| name | win-tts |
| description | Text-to-speech using Windows built-in speech synthesis — speak aloud or save to WAV, multilingual, zero dependencies. |
| metadata | {"openclaw":{"emoji":"🔊","os":["win32"]}} |
win-tts
Text-to-speech using the Windows built-in speech engine (SAPI 5).
Speak text aloud or save to WAV files. Multilingual, fully offline, zero external dependencies.
Works on Windows 10/11 with PowerShell 5.1+.
List Available Voices
powershell.exe -NoProfile -Command "
Add-Type -AssemblyName System.Speech
$synth = New-Object System.Speech.Synthesis.SpeechSynthesizer
$synth.GetInstalledVoices() | ForEach-Object {
$v = $_.VoiceInfo
Write-Host ('{0} | {1} | {2}' -f $v.Name, $v.Culture, $v.Gender)
}
$synth.Dispose()
"
Common voices: Microsoft David Desktop (en-US, Male), Microsoft Zira Desktop (en-US, Female), Microsoft Hanhan Desktop (zh-TW, Female).
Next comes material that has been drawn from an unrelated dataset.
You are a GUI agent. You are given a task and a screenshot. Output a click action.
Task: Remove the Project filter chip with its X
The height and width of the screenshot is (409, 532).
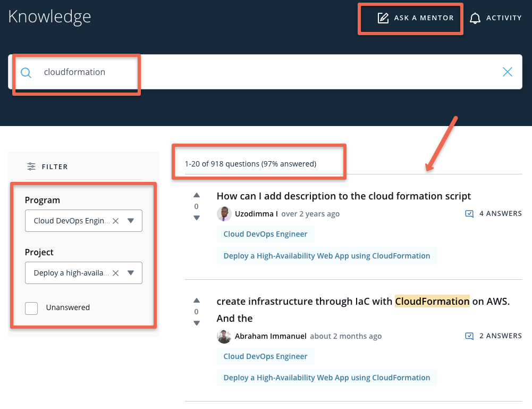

Additional voices can be installed via Settings → Time & Language → Speech.
Speak Text
Basic (Default Voice)
powershell.exe -NoProfile -Command "
Add-Type -AssemblyName System.Speech
$synth = New-Object System.Speech.Synthesis.SpeechSynthesizer
$synth.Speak('TEXT_TO_SPEAK')
$synth.Dispose()
"
Replace TEXT_TO_SPEAK with the text to speak aloud.
With Specific Voice
powershell.exe -NoProfile -Command "
Add-Type -AssemblyName System.Speech
$synth = New-Object System.Speech.Synthesis.SpeechSynthesizer
$synth.SelectVoice('VOICE_NAME')
$synth.Speak('TEXT_TO_SPEAK')
$synth.Dispose()
"
Replace VOICE_NAME with one of the installed voice names (e.g., Microsoft David Desktop).
Chinese (Traditional)
powershell.exe -NoProfile -Command "
Add-Type -AssemblyName System.Speech
$synth = New-Object System.Speech.Synthesis.SpeechSynthesizer
$synth.SelectVoice('Microsoft Hanhan Desktop')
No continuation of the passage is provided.